◆ PROBLEM TO WORK ON
Quote, with no changes, the lines that run from the top of the material to the line with "Task: Click the Cafe24 APP 가입 신청 link", both included.

◆ AVAILABLE DATA
☆ ☆ ☆ ☆ ☆ ☆ ☆

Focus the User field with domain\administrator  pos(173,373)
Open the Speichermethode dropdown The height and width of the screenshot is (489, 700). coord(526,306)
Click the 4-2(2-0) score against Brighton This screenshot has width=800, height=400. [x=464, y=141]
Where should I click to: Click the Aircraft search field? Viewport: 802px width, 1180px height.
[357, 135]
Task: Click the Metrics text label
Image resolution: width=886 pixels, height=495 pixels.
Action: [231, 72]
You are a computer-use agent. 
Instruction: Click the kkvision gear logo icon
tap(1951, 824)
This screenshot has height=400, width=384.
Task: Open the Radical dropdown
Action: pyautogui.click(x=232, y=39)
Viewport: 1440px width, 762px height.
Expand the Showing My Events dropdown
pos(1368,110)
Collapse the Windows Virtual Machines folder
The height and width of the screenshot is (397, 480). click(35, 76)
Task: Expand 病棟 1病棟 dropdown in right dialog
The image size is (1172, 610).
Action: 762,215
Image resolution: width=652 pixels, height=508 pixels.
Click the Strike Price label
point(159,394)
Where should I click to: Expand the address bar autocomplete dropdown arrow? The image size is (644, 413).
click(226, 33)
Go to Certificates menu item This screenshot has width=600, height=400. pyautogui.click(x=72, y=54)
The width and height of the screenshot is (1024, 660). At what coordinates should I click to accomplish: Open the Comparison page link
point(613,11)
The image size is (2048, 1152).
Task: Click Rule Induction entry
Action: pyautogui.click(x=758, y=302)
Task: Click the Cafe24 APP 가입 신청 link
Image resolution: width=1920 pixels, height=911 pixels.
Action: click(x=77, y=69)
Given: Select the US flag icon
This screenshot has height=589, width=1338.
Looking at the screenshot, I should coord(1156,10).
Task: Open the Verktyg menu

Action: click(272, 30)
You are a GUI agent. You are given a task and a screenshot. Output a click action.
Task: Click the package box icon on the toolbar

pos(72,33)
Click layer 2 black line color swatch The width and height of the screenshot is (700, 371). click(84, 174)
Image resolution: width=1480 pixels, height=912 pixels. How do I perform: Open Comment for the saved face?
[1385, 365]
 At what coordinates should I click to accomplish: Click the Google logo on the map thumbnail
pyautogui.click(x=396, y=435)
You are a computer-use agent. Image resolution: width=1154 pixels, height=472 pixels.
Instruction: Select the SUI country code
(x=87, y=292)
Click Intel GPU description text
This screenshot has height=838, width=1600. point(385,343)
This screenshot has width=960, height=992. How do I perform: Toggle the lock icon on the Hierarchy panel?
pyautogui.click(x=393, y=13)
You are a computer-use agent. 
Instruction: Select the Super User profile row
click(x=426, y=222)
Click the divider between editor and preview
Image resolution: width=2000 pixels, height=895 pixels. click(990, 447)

☆ ☆ ☆ ☆ ☆ ☆ ☆

◆ TASK RESULT
Focus the User field with domain\administrator  pos(173,373)
Open the Speichermethode dropdown The height and width of the screenshot is (489, 700). coord(526,306)
Click the 4-2(2-0) score against Brighton This screenshot has width=800, height=400. [x=464, y=141]
Where should I click to: Click the Aircraft search field? Viewport: 802px width, 1180px height.
[357, 135]
Task: Click the Metrics text label
Image resolution: width=886 pixels, height=495 pixels.
Action: [231, 72]
You are a computer-use agent. 
Instruction: Click the kkvision gear logo icon
tap(1951, 824)
This screenshot has height=400, width=384.
Task: Open the Radical dropdown
Action: pyautogui.click(x=232, y=39)
Viewport: 1440px width, 762px height.
Expand the Showing My Events dropdown
pos(1368,110)
Collapse the Windows Virtual Machines folder
The height and width of the screenshot is (397, 480). click(35, 76)
Task: Expand 病棟 1病棟 dropdown in right dialog
The image size is (1172, 610).
Action: 762,215
Image resolution: width=652 pixels, height=508 pixels.
Click the Strike Price label
point(159,394)
Where should I click to: Expand the address bar autocomplete dropdown arrow? The image size is (644, 413).
click(226, 33)
Go to Certificates menu item This screenshot has width=600, height=400. pyautogui.click(x=72, y=54)
The width and height of the screenshot is (1024, 660). At what coordinates should I click to accomplish: Open the Comparison page link
point(613,11)
The image size is (2048, 1152).
Task: Click Rule Induction entry
Action: pyautogui.click(x=758, y=302)
Task: Click the Cafe24 APP 가입 신청 link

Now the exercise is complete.